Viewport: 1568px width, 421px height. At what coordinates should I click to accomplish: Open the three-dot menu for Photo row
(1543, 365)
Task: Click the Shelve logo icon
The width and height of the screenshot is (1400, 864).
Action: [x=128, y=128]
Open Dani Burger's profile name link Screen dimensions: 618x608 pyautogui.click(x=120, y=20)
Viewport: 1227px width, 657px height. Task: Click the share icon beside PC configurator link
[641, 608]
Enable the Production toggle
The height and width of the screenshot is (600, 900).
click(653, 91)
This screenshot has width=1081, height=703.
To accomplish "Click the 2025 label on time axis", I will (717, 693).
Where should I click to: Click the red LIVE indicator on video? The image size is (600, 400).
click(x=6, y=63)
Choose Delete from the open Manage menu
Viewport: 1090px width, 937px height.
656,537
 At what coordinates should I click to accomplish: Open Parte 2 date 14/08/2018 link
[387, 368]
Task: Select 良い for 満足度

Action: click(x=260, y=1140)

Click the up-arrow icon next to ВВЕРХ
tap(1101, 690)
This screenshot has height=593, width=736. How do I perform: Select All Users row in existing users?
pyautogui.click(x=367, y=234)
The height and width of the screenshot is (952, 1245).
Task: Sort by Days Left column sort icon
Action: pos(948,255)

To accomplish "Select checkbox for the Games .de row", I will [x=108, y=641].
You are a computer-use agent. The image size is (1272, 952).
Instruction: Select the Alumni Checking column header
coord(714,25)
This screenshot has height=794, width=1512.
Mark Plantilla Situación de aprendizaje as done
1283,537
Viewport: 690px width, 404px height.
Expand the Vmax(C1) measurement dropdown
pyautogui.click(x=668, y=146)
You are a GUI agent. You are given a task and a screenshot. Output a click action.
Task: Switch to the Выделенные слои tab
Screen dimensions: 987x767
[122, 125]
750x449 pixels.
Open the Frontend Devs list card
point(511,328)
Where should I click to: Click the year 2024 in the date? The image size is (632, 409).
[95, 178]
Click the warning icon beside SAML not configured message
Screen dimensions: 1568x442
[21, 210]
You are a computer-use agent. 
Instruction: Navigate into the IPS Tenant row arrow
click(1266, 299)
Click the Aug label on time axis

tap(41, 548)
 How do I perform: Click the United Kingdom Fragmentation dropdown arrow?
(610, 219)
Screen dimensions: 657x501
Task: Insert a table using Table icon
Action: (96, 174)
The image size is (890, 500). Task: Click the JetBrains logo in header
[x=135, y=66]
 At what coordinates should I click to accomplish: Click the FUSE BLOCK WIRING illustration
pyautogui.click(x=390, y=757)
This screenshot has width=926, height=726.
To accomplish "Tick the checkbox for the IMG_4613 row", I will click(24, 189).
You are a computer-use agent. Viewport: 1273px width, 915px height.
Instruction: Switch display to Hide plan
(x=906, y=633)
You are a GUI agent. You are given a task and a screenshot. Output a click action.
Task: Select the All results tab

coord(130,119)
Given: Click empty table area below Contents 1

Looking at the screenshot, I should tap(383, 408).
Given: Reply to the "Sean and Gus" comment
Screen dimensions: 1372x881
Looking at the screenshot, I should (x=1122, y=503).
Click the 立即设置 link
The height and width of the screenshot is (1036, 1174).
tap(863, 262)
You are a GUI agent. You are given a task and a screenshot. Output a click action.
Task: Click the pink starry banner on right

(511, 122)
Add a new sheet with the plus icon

* _Brief_
Every line of the data should be output exactly as it was given.

* _Result for this task_
Viewport: 1568px width, 421px height. At what coordinates should I click to accomplish: Open the three-dot menu for Photo row
(1543, 365)
Task: Click the Shelve logo icon
The width and height of the screenshot is (1400, 864).
Action: [x=128, y=128]
Open Dani Burger's profile name link Screen dimensions: 618x608 pyautogui.click(x=120, y=20)
Viewport: 1227px width, 657px height. Task: Click the share icon beside PC configurator link
[641, 608]
Enable the Production toggle
The height and width of the screenshot is (600, 900).
click(653, 91)
This screenshot has width=1081, height=703.
To accomplish "Click the 2025 label on time axis", I will (717, 693).
Where should I click to: Click the red LIVE indicator on video? The image size is (600, 400).
click(x=6, y=63)
Choose Delete from the open Manage menu
Viewport: 1090px width, 937px height.
656,537
 At what coordinates should I click to accomplish: Open Parte 2 date 14/08/2018 link
[387, 368]
Task: Select 良い for 満足度

Action: click(x=260, y=1140)

Click the up-arrow icon next to ВВЕРХ
tap(1101, 690)
This screenshot has height=593, width=736. How do I perform: Select All Users row in existing users?
pyautogui.click(x=367, y=234)
The height and width of the screenshot is (952, 1245).
Task: Sort by Days Left column sort icon
Action: pos(948,255)

To accomplish "Select checkbox for the Games .de row", I will [x=108, y=641].
You are a computer-use agent. The image size is (1272, 952).
Instruction: Select the Alumni Checking column header
coord(714,25)
This screenshot has height=794, width=1512.
Mark Plantilla Situación de aprendizaje as done
1283,537
Viewport: 690px width, 404px height.
Expand the Vmax(C1) measurement dropdown
pyautogui.click(x=668, y=146)
You are a GUI agent. You are given a task and a screenshot. Output a click action.
Task: Switch to the Выделенные слои tab
Screen dimensions: 987x767
[122, 125]
750x449 pixels.
Open the Frontend Devs list card
point(511,328)
Where should I click to: Click the year 2024 in the date? The image size is (632, 409).
[95, 178]
Click the warning icon beside SAML not configured message
Screen dimensions: 1568x442
[21, 210]
You are a computer-use agent. 
Instruction: Navigate into the IPS Tenant row arrow
click(1266, 299)
Click the Aug label on time axis

tap(41, 548)
 How do I perform: Click the United Kingdom Fragmentation dropdown arrow?
(610, 219)
Screen dimensions: 657x501
Task: Insert a table using Table icon
Action: (96, 174)
The image size is (890, 500). Task: Click the JetBrains logo in header
[x=135, y=66]
 At what coordinates should I click to accomplish: Click the FUSE BLOCK WIRING illustration
pyautogui.click(x=390, y=757)
This screenshot has width=926, height=726.
To accomplish "Tick the checkbox for the IMG_4613 row", I will click(24, 189).
You are a computer-use agent. Viewport: 1273px width, 915px height.
Instruction: Switch display to Hide plan
(x=906, y=633)
You are a GUI agent. You are given a task and a screenshot. Output a click action.
Task: Select the All results tab

coord(130,119)
Given: Click empty table area below Contents 1

Looking at the screenshot, I should tap(383, 408).
Given: Reply to the "Sean and Gus" comment
Screen dimensions: 1372x881
Looking at the screenshot, I should (x=1122, y=503).
Click the 立即设置 link
The height and width of the screenshot is (1036, 1174).
tap(863, 262)
You are a GUI agent. You are given a task and a screenshot. Output a click action.
Task: Click the pink starry banner on right

(511, 122)
Add a new sheet with the plus icon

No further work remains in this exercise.